Output the line that contains "610x529 pixels." together with each line after it, through the final line of the listing below, word for word; omit pictures.

'''

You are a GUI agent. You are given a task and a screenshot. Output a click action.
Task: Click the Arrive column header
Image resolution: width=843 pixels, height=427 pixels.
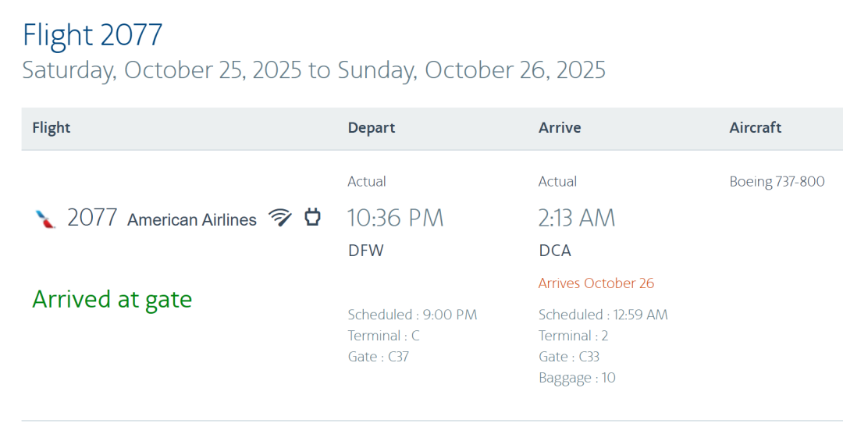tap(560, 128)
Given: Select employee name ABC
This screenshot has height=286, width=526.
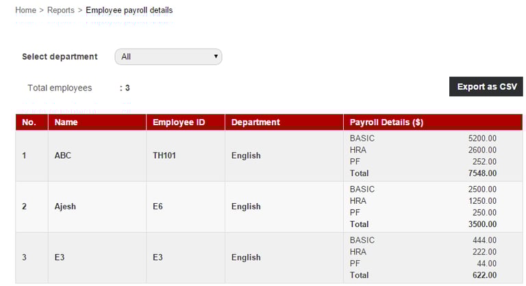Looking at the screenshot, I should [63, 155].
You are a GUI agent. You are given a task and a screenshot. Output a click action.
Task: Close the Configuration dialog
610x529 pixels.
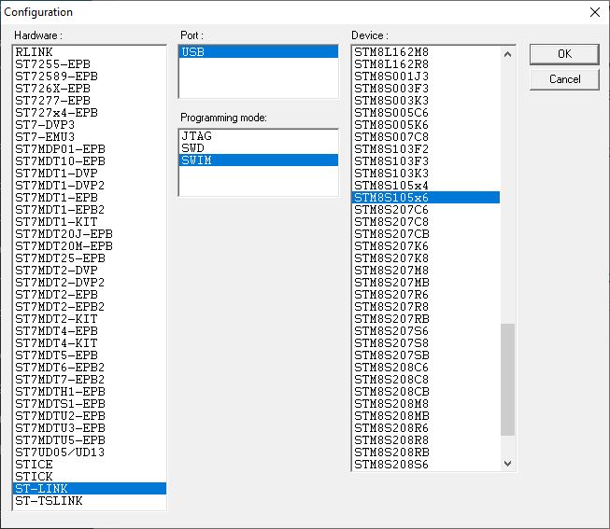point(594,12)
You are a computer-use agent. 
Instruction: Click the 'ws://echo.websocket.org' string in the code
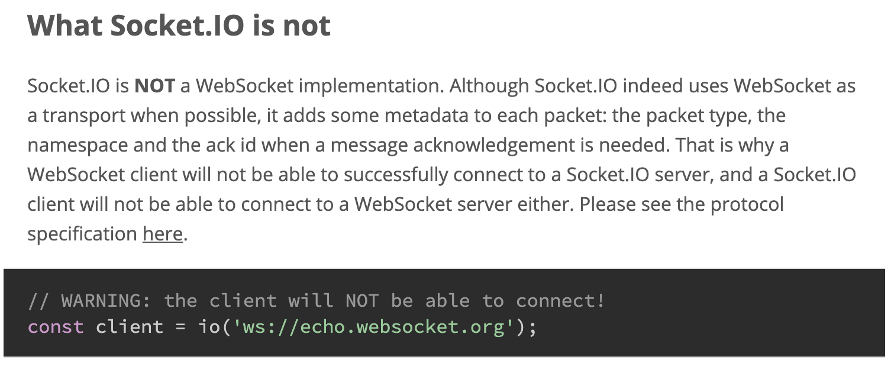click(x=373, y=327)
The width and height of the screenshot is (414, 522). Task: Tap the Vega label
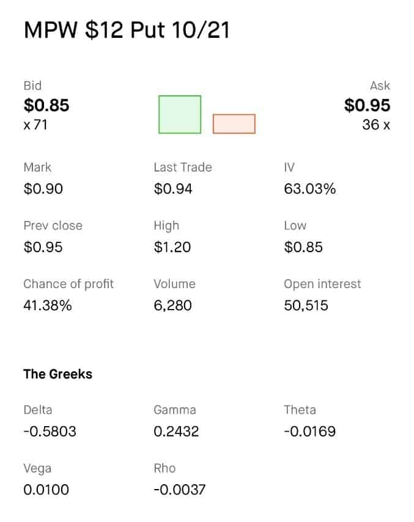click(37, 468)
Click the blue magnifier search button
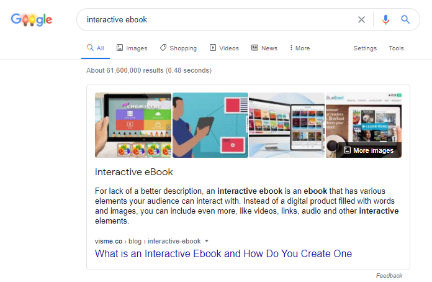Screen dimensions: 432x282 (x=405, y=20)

'''

## [Task response]
610x529 pixels.
point(594,12)
You are a computer-use agent. 
Instruction: Click the 'ws://echo.websocket.org' string in the code
click(x=373, y=327)
The width and height of the screenshot is (414, 522). Task: Tap the Vega label
click(37, 468)
Click the blue magnifier search button
Screen dimensions: 432x282 (x=405, y=20)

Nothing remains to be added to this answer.